La mia mente era così scombussolata da non essere capace di esprimere alcunché.
Mi meravigliavo di me stessa. Non mi ermo mai comportata in quel modo… licenzioso? Lascivo? Peccaminoso? Non sapevo neanche come definirlo. Sapevo soltanto che non era il mio solito comportamento alla presenza di un uomo, e l’unico a cui si poteva imputare quel mio atteggiamento sconsiderato a quell’uomo, Gabriel McHeart.
Però dovevo riconoscere che, parte di quello che era successo, era che colpa mia. Non avrei mai dovuto permettergli di prendersi certe liberà, ma l’occasione si era presentata oltremodo allettante e non avevo resistito.
Volevo sapere cosa si provava a ricevere un vero bacio passionale, a perdersi nelle meravigliose sensazioni suscitate dalla lingua che accarezzava la mia e dei movimenti sinuosi delle mani sul mio corpo.
Solo, volevo provare tutte quelle cose soltanto con lui, Gabriel McHeart.
Scossi la testa, cancellando quei pensieri.
Ora sapevo cosa si provava e non avrei più permesso a chicchessia di prendersi di nuovo quelle libertà, non che io l’avrei permesso, s’intende.
« Perdonatemi, Mr McHeart. » dissi, ponderando la voce in modo da sembrare perlomeno normale. « Potreste, gentilmente, condirmi all’uscita da questo tunnel?
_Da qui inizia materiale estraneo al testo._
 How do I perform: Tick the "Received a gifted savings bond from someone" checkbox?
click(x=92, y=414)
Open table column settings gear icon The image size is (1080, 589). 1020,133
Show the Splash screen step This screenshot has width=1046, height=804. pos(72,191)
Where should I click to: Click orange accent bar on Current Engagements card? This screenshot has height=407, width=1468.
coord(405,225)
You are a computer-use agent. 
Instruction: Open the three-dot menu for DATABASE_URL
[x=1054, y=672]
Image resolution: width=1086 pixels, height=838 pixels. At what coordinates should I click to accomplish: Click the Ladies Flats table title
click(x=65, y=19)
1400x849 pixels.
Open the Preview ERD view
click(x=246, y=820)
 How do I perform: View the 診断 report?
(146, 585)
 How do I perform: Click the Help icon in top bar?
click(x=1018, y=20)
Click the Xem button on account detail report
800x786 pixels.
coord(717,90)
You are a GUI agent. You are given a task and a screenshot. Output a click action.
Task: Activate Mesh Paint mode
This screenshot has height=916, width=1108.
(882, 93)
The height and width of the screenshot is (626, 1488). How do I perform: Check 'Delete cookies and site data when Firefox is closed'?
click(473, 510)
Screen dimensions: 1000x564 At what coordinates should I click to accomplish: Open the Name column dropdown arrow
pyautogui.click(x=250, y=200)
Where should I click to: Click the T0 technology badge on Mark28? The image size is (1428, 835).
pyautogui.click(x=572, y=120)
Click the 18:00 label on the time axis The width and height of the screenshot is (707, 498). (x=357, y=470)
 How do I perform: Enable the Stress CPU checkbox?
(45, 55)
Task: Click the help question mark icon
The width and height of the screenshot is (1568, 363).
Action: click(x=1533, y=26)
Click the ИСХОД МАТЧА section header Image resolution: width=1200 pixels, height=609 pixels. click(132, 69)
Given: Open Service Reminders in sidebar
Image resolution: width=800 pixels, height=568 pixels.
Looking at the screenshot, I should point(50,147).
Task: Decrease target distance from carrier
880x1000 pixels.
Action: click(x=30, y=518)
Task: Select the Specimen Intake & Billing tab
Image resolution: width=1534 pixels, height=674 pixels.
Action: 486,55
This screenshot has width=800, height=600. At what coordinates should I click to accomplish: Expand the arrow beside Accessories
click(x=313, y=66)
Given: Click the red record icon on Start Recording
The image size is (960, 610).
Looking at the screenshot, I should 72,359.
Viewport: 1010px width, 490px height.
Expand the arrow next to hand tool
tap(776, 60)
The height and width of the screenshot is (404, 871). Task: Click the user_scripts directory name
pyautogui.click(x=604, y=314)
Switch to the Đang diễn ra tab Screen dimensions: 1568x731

Credo che i miei genitori siano preoccupati per la mia sorte, è passato molto tempo in cui ci siamo visti. » improvvisai, ansiosa di mettere quanto più spazio tra me e quell’uomo fatto di pura tentazione virile.
Mr McHeart, immobile come una statua, continuava a guardarmi, mentre i suoi occhi di diamante perdevano quella loro lucentezza, data dall’eccesso di passioni, diventando opachi come un vetro appannato.
Mi si strinse il cuore a quella vista. Dentro di me, sentivo qualcosa premere contro la cassa toracica, che mi spingeva a cercare di cancellare quell’espressione fredda come il ghiaccio, ma mi trattenetti.
Col fiato sospeso, lo vidi chinarsi a raccogliere la lampada da terra e girarsi dalla parte opposta. Le spalle erano rigide, contratte, mentre si dirigeva in fondo al corridoio e appoggiava la mano alla parete.
« Venite, milady. La festa vi aspetta. »
Il tono sarcastico in cui lo disse mi rattristò. Molto probabilmente, avevo ferito il suo orgoglio e sapevo per esperienza cosa significasse.
Mi avvicinai a lui, tenendomi le gonne.
« Mr McHeart… »
« Sssh! » mi zittì, brusco, tendendo un orecchio.
Assicuratosi che non si sentisse alcun suono di qualche probabile ospite, spinse con il palmo della mano ad attivare il meccanismo di apertura.
La parete strisciò silenziosamente di lato. Al cenno dell’uomo, oltrepassai la porta e mi ritrovai in un salottino, arredato nei toni dell’azzurro e dell’ocra.
Tirando un respiro di sollievo, mi girai per ringraziare Mr McHeart per avermici condotta.
Solo, non c’era più traccia della porta segreta, né dell’uomo chiamato Gabriel McHeart, il mio primo vero bacio.